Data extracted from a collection
==*==
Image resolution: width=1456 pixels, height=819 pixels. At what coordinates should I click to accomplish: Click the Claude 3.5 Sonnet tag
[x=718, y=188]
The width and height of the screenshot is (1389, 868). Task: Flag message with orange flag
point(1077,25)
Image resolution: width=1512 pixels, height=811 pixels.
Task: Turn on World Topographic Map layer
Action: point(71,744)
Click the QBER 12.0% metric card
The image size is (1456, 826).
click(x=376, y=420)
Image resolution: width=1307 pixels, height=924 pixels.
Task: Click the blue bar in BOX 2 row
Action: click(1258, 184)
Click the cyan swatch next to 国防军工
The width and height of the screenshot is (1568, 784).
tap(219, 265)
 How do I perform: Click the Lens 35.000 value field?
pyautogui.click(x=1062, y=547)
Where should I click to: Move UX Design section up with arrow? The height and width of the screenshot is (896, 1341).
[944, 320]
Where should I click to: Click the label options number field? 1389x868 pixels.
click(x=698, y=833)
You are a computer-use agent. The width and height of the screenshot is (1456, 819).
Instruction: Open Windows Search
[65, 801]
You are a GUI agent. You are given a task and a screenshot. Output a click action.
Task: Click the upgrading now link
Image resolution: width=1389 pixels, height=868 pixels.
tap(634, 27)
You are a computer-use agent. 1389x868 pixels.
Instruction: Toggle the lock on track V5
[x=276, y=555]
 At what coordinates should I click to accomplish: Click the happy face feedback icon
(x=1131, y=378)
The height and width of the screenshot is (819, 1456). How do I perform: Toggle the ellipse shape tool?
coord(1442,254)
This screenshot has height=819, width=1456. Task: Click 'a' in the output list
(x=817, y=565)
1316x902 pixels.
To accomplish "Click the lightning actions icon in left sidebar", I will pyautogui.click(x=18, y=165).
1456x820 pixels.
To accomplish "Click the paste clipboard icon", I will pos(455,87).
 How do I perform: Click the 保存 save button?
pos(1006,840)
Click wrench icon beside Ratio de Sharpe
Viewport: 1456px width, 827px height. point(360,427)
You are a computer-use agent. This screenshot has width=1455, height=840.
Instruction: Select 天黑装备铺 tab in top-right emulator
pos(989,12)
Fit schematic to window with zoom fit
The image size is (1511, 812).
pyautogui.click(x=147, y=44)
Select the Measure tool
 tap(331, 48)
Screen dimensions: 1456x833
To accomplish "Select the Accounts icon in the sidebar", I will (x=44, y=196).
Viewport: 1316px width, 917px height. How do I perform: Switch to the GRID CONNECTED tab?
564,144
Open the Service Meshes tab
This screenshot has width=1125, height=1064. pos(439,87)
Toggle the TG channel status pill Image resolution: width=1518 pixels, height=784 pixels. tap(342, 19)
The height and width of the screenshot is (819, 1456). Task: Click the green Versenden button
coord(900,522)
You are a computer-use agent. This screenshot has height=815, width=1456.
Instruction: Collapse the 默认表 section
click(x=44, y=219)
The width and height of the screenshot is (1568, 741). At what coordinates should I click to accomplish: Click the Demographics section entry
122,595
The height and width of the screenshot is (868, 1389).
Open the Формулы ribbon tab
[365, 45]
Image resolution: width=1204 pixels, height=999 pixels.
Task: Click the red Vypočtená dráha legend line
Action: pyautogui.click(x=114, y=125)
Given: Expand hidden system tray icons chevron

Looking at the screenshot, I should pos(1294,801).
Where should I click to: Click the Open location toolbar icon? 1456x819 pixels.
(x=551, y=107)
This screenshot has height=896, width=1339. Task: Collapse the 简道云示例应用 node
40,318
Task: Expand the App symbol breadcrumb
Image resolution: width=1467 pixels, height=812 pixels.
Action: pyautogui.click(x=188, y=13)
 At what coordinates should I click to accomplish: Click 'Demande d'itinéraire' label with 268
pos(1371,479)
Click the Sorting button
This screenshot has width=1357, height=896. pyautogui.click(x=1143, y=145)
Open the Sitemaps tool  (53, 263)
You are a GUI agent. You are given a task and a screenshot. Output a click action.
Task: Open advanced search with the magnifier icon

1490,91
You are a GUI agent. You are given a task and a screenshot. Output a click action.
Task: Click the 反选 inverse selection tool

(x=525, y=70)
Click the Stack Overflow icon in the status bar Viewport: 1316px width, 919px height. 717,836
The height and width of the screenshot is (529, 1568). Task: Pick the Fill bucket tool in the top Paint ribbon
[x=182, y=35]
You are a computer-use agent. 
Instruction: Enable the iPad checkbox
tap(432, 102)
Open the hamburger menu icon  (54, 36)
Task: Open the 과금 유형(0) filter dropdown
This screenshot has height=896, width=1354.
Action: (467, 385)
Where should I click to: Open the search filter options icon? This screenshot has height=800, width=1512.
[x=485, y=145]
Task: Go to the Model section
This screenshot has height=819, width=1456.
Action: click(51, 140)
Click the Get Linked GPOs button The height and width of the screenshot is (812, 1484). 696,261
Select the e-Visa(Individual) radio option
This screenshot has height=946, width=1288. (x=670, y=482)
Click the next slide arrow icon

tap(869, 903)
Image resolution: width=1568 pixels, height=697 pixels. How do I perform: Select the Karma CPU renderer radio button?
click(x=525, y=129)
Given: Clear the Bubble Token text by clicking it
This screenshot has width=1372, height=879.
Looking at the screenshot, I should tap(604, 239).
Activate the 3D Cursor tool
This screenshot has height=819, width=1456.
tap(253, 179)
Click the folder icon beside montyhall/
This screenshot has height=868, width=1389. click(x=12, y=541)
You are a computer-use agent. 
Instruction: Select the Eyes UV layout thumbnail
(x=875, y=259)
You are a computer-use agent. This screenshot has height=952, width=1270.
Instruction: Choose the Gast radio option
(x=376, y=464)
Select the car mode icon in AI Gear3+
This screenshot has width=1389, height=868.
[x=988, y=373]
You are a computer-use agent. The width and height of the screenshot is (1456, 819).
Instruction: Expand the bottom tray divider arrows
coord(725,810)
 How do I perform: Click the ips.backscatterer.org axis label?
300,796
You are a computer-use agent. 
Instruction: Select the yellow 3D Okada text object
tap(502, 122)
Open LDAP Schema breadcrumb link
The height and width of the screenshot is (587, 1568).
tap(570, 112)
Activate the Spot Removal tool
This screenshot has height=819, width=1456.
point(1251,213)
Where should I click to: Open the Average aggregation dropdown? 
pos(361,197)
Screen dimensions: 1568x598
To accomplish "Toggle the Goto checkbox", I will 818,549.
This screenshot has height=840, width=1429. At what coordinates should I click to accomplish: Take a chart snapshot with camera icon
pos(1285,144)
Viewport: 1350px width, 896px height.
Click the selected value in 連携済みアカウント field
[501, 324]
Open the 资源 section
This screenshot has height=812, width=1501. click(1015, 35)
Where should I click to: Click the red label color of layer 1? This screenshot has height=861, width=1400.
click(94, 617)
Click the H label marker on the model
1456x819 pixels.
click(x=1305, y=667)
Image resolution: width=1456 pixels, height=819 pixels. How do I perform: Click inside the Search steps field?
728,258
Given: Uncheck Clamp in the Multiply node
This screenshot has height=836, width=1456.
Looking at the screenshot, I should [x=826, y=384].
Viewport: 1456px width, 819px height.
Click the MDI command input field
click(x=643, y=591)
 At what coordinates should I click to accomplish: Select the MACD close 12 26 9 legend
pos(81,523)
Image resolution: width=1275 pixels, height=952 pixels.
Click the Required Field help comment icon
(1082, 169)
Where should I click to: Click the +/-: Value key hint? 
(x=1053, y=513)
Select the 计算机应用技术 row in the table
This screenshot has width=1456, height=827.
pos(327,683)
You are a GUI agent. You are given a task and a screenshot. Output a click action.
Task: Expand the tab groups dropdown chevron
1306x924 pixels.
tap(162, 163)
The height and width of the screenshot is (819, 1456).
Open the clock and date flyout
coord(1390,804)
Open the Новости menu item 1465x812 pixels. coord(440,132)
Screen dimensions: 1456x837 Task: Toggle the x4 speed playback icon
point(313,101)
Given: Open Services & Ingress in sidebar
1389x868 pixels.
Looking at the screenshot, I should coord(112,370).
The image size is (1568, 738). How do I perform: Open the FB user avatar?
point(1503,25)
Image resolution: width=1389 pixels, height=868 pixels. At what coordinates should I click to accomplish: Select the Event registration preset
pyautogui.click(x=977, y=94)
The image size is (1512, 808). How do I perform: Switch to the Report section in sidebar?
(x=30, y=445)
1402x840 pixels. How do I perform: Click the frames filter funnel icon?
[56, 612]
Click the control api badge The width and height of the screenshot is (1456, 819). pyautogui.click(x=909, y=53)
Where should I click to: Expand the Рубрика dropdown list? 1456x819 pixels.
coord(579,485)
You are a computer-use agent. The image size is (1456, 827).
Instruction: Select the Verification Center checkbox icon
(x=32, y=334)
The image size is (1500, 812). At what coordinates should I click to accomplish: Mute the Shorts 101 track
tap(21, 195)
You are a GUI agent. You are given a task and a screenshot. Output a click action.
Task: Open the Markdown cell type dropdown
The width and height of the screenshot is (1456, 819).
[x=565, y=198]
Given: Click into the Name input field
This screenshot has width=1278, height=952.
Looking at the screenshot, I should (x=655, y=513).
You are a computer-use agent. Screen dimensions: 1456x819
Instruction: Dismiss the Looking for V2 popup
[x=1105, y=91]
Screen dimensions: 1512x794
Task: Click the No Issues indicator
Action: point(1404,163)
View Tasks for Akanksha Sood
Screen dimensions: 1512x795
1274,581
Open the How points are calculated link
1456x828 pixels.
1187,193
==*==
The word to find is "status". Copy every line of the data that holds it.

Toggle the TG channel status pill Image resolution: width=1518 pixels, height=784 pixels. tap(342, 19)
Click the Stack Overflow icon in the status bar Viewport: 1316px width, 919px height. 717,836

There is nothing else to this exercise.